:: Work task ::
Scan each line of the records for the word "with" and extract the ones that have it.

---------- Input for this task ----------

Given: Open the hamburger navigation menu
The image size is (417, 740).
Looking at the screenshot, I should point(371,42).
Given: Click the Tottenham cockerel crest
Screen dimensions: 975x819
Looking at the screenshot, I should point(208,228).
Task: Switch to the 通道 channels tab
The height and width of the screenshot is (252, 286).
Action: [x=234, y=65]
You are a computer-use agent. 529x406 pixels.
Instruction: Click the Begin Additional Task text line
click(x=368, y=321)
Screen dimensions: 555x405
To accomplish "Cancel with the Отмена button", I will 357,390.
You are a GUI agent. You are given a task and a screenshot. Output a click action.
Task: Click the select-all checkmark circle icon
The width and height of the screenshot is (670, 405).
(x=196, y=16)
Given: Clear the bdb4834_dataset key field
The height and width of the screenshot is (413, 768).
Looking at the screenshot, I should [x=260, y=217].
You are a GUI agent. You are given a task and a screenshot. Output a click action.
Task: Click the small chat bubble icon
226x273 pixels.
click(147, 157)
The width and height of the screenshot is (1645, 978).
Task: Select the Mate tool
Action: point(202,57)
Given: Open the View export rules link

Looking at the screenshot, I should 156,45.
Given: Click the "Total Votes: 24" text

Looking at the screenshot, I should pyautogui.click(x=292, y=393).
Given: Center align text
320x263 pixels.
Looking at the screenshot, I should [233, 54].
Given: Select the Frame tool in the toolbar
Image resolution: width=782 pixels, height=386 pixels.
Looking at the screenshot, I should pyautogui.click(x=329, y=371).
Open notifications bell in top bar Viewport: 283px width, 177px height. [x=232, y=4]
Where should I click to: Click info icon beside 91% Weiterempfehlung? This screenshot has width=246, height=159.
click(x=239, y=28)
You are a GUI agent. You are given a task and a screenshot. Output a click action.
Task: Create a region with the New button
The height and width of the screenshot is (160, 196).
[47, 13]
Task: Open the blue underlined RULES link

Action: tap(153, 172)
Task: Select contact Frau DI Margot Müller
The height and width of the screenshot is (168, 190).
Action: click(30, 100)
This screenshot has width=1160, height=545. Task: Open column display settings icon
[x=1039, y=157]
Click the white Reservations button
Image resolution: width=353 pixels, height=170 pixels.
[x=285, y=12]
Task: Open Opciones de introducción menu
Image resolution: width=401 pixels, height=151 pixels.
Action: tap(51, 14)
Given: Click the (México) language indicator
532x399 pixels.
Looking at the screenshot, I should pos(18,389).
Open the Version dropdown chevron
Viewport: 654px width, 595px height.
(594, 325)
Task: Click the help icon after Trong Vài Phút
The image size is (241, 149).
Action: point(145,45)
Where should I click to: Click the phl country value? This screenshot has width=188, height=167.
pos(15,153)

----------

:: Response to this exercise ::
To accomplish "Cancel with the Отмена button", I will 357,390.
Task: Create a region with the New button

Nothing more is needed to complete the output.